First of all, the wind was not as strong as it was on Friday. In fact, at some points it seemed almost calm, although at other times the gusts were very strong. And just 30 miles into the ride I made a right-hand turn out of the partial headwind to a partial tailwind. And just a few miles after that I had a 600 foot descent to the Mississippi River.
All of these things made the day’s biking pleasant. There was some climbing, sure, and the headwinds I faced weren’t all that nice. But all in all it was a good day.
When I stopped to check my map in the little town of Colesburg, about halfway through my day, I was approached by another bike tourist. He had started in Washington, D.C., and was headed to Vancouver. He wanted to know when Iowa would become the flat coutryside he had heard so much about, and was tired of the Mississippi hills.

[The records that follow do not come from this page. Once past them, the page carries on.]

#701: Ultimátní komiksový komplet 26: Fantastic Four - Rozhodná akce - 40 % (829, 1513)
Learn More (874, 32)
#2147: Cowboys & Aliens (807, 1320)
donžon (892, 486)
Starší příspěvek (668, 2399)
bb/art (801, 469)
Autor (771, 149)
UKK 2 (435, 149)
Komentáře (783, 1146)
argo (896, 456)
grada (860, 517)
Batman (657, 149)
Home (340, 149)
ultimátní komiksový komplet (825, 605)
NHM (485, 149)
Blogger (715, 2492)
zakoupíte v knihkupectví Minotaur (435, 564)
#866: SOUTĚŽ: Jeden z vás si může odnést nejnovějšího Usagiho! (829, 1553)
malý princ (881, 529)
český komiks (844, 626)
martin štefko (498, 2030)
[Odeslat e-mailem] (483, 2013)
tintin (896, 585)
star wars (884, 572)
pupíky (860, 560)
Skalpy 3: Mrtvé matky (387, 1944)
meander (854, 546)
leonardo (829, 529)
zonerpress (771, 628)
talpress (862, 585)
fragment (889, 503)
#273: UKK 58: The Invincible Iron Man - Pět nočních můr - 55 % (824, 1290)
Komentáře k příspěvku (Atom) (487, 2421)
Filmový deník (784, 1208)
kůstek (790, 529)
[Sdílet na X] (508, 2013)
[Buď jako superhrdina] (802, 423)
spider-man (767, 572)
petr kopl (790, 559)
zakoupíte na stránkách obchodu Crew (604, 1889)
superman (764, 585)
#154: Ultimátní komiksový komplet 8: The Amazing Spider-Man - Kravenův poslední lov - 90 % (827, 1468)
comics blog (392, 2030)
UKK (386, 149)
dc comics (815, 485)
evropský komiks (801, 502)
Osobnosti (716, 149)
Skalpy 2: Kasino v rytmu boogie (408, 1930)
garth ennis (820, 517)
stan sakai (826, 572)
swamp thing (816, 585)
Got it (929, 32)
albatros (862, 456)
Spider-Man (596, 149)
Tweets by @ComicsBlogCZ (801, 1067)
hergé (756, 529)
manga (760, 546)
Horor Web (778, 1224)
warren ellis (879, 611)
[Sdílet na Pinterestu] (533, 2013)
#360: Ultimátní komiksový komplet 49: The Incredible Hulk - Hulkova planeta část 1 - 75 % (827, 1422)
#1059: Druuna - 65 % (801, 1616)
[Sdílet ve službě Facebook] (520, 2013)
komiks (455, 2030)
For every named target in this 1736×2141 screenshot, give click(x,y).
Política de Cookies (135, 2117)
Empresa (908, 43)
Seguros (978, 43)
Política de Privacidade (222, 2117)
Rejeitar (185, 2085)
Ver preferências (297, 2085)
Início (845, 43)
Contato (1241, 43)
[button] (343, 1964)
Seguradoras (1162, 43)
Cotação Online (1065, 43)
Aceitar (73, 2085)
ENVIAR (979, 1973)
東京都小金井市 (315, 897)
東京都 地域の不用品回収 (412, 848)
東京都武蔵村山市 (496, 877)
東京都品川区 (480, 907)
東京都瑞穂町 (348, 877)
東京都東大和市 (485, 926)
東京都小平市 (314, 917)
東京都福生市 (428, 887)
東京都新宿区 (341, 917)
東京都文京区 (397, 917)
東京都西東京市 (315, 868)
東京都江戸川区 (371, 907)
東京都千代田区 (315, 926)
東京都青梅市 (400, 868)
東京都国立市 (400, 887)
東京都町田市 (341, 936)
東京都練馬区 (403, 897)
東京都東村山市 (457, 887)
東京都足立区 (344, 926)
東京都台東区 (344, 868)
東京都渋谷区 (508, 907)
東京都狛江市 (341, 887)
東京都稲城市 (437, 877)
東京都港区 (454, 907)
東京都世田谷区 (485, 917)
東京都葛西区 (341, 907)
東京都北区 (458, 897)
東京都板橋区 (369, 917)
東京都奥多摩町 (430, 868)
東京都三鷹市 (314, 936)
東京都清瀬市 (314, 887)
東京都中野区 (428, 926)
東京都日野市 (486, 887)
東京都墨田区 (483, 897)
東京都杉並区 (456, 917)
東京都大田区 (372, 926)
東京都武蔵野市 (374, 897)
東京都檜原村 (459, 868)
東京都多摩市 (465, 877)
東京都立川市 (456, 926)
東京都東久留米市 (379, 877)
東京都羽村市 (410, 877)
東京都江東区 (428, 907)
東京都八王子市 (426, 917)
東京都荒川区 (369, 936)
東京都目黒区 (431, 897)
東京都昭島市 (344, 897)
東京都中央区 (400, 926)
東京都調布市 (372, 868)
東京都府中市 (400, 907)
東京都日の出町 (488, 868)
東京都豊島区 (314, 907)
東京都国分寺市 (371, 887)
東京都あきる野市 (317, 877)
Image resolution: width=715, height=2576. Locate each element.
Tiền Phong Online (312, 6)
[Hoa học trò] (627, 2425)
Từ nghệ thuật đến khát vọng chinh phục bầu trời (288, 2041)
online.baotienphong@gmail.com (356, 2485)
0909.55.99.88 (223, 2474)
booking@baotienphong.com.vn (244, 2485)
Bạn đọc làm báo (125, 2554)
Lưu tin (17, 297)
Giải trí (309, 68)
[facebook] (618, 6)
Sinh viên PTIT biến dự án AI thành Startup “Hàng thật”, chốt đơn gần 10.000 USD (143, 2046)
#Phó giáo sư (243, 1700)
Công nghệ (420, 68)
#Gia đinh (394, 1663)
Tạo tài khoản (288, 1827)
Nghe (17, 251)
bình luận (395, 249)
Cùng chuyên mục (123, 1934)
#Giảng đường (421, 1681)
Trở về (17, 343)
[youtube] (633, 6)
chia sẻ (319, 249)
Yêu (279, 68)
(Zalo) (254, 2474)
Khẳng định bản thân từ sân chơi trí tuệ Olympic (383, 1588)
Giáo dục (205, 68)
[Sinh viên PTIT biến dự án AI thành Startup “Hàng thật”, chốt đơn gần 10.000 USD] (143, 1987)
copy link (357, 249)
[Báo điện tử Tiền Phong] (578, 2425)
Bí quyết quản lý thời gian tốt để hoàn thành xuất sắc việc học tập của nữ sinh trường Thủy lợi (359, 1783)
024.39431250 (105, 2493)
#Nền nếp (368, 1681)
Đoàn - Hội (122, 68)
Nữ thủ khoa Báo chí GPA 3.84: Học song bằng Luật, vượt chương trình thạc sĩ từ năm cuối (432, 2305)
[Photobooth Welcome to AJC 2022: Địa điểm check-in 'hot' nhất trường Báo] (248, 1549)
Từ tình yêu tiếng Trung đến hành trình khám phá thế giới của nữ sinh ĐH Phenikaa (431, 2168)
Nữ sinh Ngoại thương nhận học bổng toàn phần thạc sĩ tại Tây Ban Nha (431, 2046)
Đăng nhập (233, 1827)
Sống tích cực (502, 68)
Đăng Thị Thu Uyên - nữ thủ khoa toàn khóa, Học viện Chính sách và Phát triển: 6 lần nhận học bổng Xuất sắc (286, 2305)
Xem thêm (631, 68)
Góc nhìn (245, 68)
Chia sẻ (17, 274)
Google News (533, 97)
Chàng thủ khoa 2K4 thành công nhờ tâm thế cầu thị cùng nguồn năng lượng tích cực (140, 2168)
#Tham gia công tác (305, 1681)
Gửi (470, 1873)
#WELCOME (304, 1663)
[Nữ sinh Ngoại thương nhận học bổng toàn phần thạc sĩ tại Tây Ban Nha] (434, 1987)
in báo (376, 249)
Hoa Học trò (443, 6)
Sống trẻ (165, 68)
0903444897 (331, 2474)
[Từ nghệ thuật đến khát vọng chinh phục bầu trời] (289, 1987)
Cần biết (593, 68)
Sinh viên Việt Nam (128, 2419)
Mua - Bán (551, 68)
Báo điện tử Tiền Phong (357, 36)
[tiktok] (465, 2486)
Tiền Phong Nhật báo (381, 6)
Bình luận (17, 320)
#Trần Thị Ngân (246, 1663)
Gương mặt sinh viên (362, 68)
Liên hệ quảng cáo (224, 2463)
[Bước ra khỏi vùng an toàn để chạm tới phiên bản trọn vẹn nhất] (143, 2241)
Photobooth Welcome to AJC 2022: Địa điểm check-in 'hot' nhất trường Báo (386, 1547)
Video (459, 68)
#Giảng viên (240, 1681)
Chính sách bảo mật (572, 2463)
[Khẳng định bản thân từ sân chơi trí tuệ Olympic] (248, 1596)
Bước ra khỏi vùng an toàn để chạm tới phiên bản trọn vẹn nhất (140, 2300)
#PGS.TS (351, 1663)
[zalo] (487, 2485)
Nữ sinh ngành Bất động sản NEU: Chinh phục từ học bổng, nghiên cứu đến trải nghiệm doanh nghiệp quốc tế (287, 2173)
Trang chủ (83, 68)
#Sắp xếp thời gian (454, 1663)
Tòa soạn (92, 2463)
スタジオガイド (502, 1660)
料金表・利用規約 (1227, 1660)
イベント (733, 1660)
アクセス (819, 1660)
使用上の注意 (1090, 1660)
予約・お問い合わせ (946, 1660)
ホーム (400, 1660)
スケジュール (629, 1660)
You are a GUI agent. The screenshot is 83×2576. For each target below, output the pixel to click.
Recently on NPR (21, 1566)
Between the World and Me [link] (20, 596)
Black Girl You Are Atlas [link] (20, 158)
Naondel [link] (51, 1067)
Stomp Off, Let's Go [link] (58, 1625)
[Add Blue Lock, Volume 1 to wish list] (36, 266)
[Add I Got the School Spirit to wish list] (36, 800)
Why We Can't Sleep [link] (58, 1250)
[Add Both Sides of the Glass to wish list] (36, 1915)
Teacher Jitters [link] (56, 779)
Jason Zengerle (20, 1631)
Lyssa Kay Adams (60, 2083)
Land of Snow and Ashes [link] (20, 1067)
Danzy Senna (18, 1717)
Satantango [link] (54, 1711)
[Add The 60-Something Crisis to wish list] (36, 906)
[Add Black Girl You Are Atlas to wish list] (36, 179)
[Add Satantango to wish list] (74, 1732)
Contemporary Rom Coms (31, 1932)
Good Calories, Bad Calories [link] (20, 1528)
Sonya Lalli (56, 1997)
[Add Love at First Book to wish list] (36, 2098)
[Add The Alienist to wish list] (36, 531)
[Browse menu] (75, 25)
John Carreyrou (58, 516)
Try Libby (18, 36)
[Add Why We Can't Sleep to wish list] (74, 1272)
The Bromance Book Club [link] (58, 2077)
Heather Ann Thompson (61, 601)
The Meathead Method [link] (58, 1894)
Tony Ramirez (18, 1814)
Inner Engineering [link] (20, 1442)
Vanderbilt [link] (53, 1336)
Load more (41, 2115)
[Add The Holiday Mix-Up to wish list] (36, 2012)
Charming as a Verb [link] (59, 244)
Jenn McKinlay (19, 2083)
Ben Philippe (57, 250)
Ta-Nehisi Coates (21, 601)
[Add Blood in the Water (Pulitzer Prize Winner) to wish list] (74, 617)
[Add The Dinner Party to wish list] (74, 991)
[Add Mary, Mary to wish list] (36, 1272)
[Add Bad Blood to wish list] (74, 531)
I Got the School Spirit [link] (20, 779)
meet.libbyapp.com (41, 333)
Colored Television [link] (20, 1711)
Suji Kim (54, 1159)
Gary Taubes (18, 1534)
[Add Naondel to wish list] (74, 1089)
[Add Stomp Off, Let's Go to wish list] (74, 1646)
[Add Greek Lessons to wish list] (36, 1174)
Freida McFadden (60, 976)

Because of my late start, I knew I would not be able to go all the way to Plattesville, as I had initially planned for today, so I decided to go about halfway, to Cassville, WI. This meant a short day, distance-wise, so when I was approaching the Mississippi from the Iowa side and I saw the PromiseLand Winery, I knew I had a little extra time so I stopped for a glass. It turned out they had food as well, so I got a pizza and a second glass of local wine, and that became the second winery of my trip, after the one I visited in Eugene, Oregon with my hosts Dan and Samantha.In northeast Iowa, there are not many bridges across the Mississippi. In fact, at one point there is a 60-mile stretch of river with no bridges at all, and so a ferry carries cars (and bikes!) across the river to Cassville. I thought it would be fun to take a ferry, since it is unusual. It is the first of three ferries that I will take on my trip, the other two being across Lake Michigan and then across the St. Clair River into Canada. So that’s one ferry into Wisconsin, a second ferry out of Wisconsin and into Michigan, and a third ferry out of Michigan and into Ontario. The ferry into Cassville was very interesting, and I got to talking with one of the employees who operates the ferry. He said it can fit up to 12 cars at a time, and they have had two semis at once, or 50 motorcycles. There are a few cyclists that take the ferry, but not as many as I thought — he said I was the third or fourth cyclist he has seen this season.
Since I was unexpectedly staying in Cassville tonight, I needed somewhere to spend the night, and it turned out that the captain of the ferry runs the Upper Mississippi River Adventures B&B in Cassville with his wife, and they had a vacancy. So in addition to the ferry ride, I got a place to stay!